> [TASK STATEMENT]: Retype, word for word, every line from the one holding "Open the Help documentation" through the one holding "Task: Click the A1 road shield icon" in the entries below, both included, and only those lines.

> [WORKING DATA]:
☆ ☆ ☆ ☆

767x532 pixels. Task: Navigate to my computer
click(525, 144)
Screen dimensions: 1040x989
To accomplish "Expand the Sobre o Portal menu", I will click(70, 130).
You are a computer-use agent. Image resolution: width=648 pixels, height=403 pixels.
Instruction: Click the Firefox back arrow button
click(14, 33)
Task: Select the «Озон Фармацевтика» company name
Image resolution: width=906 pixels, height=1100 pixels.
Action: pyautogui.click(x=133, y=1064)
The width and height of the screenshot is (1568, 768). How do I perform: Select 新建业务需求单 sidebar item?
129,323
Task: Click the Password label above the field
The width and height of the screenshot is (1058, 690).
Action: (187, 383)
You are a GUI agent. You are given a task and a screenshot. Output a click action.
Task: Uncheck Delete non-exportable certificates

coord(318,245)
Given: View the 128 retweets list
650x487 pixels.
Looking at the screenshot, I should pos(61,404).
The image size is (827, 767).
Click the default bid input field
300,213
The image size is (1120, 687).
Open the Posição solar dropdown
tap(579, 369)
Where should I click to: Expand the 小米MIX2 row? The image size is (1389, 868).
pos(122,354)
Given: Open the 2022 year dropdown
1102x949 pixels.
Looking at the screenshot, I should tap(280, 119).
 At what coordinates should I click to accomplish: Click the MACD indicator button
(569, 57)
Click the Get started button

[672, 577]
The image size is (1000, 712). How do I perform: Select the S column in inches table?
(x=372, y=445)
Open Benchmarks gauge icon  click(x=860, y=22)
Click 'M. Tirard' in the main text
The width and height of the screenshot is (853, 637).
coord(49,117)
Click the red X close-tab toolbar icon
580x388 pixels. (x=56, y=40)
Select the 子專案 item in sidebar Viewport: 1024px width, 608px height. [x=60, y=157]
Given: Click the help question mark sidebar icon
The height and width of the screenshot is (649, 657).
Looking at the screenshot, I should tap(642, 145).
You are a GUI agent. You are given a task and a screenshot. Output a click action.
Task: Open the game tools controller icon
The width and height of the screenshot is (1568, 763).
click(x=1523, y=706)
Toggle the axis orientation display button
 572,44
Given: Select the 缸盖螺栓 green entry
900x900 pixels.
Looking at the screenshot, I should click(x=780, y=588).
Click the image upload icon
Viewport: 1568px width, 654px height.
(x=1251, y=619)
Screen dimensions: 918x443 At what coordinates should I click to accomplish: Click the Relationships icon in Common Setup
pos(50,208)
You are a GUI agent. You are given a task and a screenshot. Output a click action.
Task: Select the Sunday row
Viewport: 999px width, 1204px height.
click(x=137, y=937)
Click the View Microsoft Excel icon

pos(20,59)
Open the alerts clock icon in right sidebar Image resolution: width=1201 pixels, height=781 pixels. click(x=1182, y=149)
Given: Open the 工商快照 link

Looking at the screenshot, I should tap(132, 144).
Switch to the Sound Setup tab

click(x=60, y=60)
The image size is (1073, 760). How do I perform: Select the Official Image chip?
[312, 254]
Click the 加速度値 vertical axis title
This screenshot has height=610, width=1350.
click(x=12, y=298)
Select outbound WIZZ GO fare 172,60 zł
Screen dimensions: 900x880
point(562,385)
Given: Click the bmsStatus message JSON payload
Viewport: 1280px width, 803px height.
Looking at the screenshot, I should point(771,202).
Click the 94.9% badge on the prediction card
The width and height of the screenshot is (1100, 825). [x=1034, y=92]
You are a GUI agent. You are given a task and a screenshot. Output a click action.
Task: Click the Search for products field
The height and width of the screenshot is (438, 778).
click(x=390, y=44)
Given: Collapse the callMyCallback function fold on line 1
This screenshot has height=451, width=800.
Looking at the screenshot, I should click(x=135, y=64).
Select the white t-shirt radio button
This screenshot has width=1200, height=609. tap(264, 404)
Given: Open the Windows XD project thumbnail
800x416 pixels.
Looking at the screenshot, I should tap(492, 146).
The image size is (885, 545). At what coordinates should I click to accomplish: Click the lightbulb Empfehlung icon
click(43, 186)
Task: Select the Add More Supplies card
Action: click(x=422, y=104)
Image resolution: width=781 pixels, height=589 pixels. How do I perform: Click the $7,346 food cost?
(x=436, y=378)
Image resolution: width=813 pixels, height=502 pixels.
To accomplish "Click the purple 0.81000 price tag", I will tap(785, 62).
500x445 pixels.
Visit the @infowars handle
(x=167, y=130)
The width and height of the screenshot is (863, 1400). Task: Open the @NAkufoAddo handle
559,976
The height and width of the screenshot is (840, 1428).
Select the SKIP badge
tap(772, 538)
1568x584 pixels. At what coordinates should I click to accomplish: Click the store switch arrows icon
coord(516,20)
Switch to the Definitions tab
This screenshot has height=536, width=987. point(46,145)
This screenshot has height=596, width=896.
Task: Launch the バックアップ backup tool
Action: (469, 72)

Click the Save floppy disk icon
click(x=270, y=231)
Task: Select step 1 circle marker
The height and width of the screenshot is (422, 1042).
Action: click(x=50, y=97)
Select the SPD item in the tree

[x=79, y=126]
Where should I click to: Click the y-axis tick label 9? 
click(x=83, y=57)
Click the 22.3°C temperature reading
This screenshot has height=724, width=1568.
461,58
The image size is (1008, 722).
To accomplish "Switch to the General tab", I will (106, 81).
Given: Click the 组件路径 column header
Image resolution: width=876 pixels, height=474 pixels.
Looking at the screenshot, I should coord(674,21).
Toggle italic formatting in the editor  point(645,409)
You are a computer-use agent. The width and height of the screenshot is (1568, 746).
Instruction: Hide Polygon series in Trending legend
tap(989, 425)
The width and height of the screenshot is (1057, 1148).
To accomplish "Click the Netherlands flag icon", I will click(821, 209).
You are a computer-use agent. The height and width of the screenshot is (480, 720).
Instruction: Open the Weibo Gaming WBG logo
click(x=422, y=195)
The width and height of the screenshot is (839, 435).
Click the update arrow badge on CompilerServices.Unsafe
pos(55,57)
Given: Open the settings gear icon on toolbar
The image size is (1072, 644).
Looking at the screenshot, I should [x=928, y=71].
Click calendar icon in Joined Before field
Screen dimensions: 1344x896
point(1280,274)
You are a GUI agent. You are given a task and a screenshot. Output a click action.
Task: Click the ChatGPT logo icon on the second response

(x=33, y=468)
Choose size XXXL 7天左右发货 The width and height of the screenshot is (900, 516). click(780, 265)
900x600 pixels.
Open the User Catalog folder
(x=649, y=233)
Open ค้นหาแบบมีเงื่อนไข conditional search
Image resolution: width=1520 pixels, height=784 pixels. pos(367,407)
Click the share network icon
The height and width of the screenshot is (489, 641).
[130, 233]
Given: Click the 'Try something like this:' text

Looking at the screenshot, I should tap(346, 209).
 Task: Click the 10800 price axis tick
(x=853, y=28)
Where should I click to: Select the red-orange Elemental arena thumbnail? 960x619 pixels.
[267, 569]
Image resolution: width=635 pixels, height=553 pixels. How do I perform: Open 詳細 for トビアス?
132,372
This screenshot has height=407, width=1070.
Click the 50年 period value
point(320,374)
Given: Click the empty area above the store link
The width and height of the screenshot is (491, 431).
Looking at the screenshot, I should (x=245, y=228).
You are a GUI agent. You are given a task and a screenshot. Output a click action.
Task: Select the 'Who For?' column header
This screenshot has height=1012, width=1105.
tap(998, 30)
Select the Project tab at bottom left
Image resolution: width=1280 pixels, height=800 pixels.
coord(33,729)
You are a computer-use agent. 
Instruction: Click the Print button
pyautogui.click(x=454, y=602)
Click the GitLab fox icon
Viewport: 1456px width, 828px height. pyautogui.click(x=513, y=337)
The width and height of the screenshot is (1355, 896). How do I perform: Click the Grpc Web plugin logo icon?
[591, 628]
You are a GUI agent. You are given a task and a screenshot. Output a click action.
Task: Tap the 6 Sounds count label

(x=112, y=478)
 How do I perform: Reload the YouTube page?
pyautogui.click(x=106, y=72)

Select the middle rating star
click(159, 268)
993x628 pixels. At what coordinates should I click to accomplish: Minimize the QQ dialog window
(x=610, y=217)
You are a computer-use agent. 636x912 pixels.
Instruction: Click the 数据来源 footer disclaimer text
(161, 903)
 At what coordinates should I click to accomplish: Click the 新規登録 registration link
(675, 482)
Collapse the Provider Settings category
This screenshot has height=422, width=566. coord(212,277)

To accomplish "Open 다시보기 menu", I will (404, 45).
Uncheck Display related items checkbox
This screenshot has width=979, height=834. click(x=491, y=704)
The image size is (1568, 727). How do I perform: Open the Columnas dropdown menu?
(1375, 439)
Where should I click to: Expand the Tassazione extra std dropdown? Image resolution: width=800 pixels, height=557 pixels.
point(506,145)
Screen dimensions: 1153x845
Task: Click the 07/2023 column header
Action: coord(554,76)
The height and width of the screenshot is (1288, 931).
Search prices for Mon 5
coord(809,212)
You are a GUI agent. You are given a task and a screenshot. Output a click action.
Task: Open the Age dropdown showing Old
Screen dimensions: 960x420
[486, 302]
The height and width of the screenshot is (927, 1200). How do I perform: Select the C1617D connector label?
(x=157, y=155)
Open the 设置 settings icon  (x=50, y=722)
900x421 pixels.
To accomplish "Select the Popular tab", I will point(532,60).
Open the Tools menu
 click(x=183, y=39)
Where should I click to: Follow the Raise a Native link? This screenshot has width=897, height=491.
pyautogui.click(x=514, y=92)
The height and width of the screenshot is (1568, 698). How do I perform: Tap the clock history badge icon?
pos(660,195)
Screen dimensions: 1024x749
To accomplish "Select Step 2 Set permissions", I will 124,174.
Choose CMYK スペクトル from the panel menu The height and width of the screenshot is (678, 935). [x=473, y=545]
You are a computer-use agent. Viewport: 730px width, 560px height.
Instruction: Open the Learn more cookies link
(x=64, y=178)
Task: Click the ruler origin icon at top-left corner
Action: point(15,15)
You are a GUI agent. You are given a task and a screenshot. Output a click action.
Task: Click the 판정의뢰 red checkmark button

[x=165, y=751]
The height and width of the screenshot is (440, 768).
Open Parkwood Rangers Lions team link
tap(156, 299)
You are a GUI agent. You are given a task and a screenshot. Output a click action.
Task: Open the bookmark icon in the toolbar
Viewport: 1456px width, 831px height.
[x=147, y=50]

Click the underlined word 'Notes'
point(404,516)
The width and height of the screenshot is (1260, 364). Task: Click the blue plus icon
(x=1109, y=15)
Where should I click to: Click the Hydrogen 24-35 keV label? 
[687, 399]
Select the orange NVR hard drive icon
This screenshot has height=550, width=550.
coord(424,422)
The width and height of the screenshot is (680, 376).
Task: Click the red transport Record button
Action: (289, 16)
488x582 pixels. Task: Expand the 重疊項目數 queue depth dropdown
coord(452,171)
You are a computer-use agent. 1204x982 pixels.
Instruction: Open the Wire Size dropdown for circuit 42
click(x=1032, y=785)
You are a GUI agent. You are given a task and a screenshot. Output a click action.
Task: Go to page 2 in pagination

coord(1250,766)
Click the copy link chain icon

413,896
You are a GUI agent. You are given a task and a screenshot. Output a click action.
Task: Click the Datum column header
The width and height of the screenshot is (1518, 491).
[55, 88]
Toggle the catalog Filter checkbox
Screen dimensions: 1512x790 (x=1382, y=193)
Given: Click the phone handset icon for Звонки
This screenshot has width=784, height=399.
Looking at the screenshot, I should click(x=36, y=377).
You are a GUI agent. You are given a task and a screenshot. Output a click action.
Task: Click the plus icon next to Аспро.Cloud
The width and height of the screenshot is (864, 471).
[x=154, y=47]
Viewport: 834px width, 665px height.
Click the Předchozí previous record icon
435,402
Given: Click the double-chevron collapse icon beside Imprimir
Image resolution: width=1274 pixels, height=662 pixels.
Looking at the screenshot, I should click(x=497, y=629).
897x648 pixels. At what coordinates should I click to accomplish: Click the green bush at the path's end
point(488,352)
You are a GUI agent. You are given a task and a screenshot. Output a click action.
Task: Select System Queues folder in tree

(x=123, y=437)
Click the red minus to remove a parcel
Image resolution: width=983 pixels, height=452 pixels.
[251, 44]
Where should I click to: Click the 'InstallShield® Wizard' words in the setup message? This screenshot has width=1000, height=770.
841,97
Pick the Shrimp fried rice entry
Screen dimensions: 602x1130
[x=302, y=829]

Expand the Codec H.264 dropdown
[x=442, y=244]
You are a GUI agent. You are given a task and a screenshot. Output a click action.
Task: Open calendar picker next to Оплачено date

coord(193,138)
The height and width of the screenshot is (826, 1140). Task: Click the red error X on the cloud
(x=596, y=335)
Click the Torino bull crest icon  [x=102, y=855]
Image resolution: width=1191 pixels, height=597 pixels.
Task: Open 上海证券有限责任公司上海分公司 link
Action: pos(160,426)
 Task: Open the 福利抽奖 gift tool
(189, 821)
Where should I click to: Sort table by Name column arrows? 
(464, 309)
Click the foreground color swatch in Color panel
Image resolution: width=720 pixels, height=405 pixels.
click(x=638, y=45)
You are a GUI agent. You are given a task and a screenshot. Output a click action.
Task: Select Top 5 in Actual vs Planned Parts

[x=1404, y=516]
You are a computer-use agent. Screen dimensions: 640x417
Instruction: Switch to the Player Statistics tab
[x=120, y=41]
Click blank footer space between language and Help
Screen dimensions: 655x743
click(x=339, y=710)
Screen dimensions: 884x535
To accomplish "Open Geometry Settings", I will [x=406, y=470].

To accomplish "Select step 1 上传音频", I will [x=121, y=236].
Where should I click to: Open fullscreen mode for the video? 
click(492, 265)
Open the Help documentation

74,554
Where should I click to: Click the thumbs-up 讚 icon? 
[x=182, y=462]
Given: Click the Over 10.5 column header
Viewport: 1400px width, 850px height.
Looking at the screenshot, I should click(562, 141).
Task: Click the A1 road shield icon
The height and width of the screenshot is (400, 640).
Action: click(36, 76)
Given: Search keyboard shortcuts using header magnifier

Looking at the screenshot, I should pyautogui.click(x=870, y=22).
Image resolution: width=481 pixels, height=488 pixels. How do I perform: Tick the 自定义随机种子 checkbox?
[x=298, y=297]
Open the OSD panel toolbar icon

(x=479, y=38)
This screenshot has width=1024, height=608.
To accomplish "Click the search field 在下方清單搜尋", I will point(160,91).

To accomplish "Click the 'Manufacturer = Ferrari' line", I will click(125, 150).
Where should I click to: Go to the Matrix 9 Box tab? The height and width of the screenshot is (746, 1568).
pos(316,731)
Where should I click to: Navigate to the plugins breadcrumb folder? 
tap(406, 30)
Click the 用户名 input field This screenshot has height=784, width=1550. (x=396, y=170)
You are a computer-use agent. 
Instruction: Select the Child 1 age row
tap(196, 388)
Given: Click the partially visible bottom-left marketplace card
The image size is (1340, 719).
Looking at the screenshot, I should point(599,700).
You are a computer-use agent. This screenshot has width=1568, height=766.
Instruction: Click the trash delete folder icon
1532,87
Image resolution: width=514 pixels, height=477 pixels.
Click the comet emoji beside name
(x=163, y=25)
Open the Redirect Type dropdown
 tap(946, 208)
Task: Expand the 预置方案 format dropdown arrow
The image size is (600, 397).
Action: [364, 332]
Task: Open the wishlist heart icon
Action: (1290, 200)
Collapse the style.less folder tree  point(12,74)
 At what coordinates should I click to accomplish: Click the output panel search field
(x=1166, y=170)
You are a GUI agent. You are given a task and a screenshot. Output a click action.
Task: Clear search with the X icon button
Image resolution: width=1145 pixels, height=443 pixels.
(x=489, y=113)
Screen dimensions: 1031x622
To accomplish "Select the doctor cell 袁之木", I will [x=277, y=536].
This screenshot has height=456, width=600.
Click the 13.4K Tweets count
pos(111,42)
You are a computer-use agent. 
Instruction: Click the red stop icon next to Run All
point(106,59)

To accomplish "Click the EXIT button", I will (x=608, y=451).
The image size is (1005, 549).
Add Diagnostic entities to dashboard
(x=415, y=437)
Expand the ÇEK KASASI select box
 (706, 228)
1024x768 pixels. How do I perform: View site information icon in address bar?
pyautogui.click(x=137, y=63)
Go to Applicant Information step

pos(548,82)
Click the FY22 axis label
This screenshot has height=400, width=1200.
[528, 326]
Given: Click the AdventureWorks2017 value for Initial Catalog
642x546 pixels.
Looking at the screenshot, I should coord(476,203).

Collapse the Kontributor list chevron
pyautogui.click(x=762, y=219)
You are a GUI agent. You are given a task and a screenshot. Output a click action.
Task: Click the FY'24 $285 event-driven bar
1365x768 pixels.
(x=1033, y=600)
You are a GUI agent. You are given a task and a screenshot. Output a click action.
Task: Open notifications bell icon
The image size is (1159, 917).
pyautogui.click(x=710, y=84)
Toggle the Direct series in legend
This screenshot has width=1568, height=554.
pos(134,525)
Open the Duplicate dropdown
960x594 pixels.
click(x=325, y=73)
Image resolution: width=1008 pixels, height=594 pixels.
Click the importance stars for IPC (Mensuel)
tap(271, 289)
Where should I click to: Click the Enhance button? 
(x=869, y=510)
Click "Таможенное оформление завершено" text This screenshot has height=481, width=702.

☆ ☆ ☆ ☆

> [EXERCISE ANSWER]:
Open the Help documentation

74,554
Where should I click to: Click the thumbs-up 讚 icon? 
[x=182, y=462]
Given: Click the Over 10.5 column header
Viewport: 1400px width, 850px height.
Looking at the screenshot, I should click(562, 141).
Task: Click the A1 road shield icon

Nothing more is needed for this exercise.